### EXERCISE
Reproduce nothing but the closing run of lines: the line with "Meldung Solaranlage oder" and each line that follows it to the end of the data.

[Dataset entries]

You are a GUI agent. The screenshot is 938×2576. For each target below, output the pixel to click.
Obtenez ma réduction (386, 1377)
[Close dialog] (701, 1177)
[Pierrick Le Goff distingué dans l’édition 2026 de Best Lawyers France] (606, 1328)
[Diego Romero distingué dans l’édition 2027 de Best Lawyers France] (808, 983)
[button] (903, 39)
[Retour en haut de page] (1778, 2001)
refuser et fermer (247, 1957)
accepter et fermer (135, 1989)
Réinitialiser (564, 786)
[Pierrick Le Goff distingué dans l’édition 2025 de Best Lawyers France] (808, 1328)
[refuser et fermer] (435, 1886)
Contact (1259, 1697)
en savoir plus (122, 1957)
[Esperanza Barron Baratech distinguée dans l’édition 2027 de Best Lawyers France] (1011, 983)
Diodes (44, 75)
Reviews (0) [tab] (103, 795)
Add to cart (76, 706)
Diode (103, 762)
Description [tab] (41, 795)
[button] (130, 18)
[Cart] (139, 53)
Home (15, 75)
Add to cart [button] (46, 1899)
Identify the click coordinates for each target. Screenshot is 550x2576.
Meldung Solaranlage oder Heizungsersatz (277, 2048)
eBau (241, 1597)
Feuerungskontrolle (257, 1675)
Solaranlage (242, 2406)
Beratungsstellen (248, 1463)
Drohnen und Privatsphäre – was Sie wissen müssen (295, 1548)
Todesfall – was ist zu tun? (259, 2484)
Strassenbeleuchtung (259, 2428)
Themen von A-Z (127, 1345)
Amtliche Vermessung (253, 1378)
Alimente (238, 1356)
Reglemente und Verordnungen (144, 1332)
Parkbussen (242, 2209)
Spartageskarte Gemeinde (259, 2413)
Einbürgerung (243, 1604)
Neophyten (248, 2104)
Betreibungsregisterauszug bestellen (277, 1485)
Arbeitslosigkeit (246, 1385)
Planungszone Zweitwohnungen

### EXERCISE RESPONSE
Meldung Solaranlage oder Heizungsersatz (277, 2048)
eBau (241, 1597)
Feuerungskontrolle (257, 1675)
Solaranlage (242, 2406)
Beratungsstellen (248, 1463)
Drohnen und Privatsphäre – was Sie wissen müssen (295, 1548)
Todesfall – was ist zu tun? (259, 2484)
Strassenbeleuchtung (259, 2428)
Themen von A-Z (127, 1345)
Amtliche Vermessung (253, 1378)
Alimente (238, 1356)
Reglemente und Verordnungen (144, 1332)
Parkbussen (242, 2209)
Spartageskarte Gemeinde (259, 2413)
Einbürgerung (243, 1604)
Neophyten (248, 2104)
Betreibungsregisterauszug bestellen (277, 1485)
Arbeitslosigkeit (246, 1385)
Planungszone Zweitwohnungen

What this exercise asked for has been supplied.